** START **

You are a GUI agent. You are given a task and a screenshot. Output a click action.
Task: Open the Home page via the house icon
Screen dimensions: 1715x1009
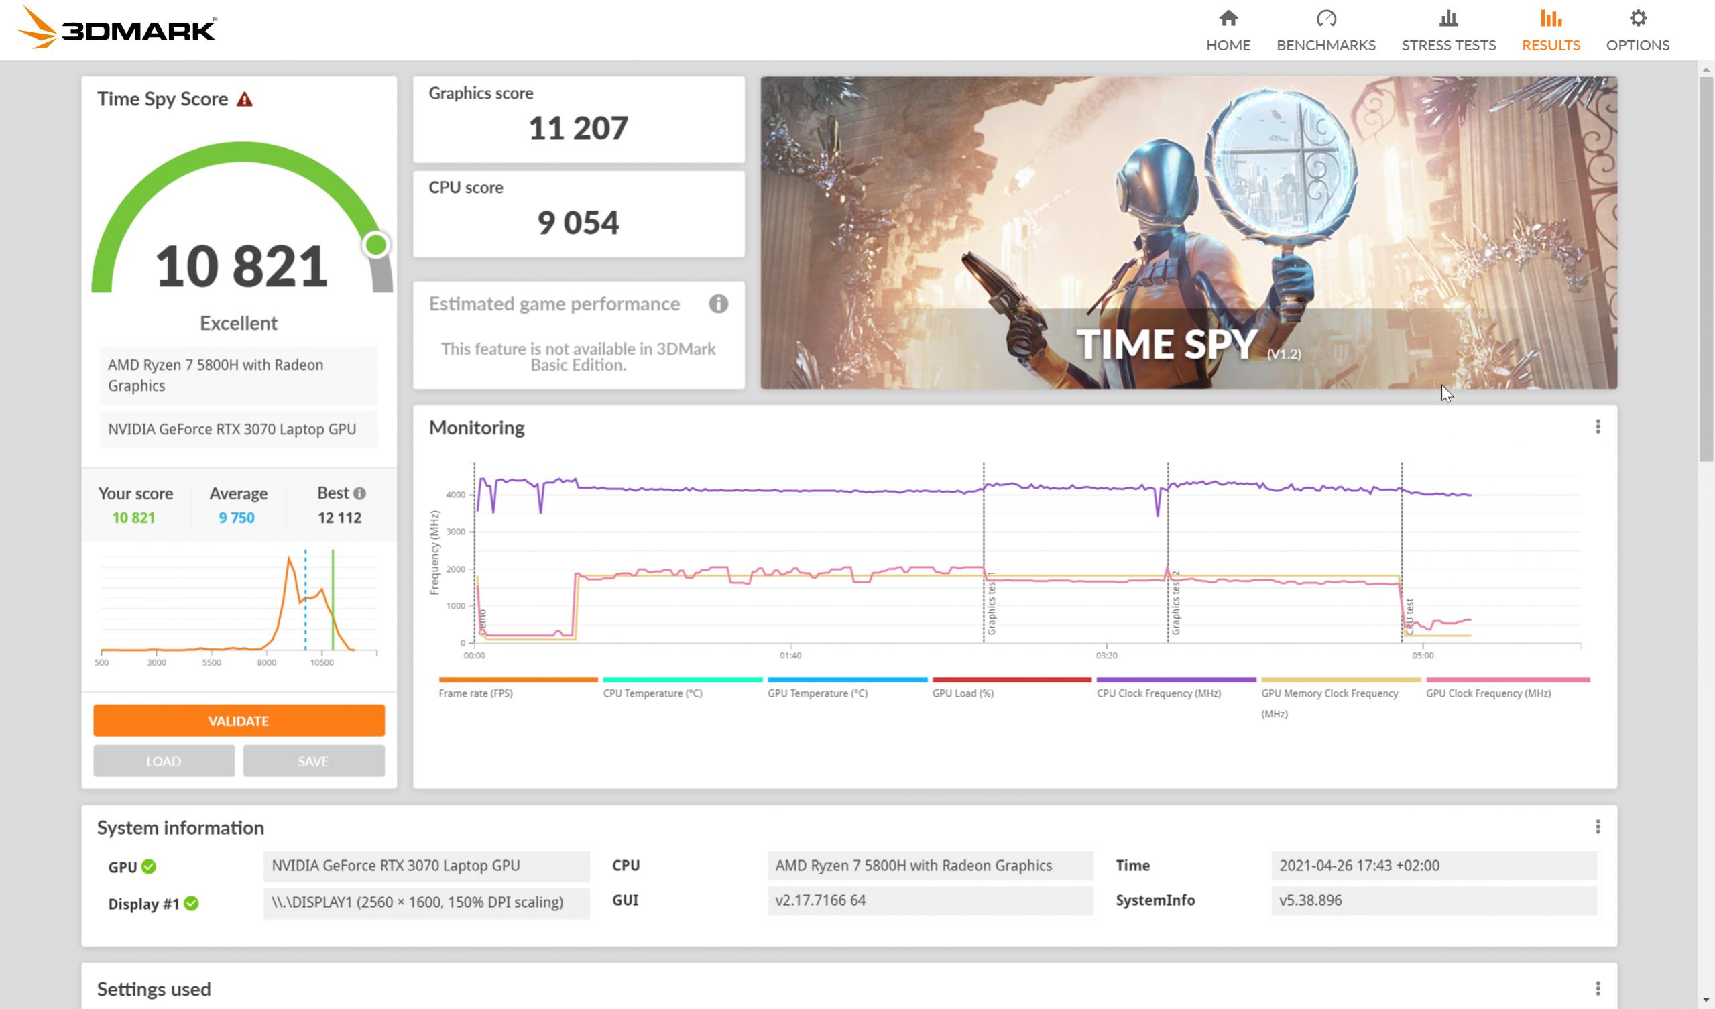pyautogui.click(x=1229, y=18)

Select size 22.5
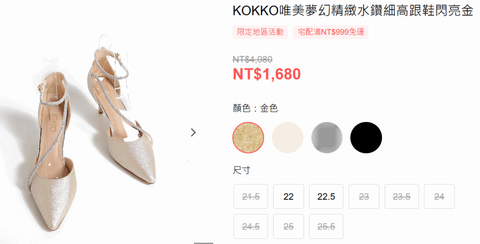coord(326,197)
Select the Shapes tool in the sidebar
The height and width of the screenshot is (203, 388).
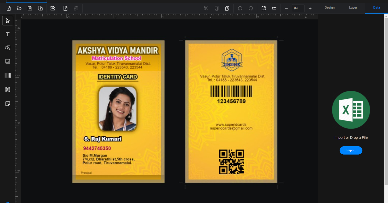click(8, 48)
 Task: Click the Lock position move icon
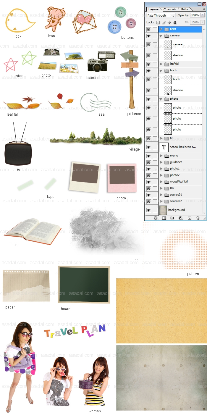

** END **

GIVEN EXERCISE: Please revise all the lines above so that every "icon" becomes "button", keeping everything else the same and omitting the pictures.

THE RESPONSE:
You are a GUI agent. You are given a task and a screenshot. Output a click action.
Task: Open the Home page via the house button
Screen dimensions: 1715x1009
pyautogui.click(x=1229, y=18)

Select size 22.5
coord(326,197)
Select the Shapes tool in the sidebar
The height and width of the screenshot is (203, 388).
click(8, 48)
 Task: Click the Lock position move button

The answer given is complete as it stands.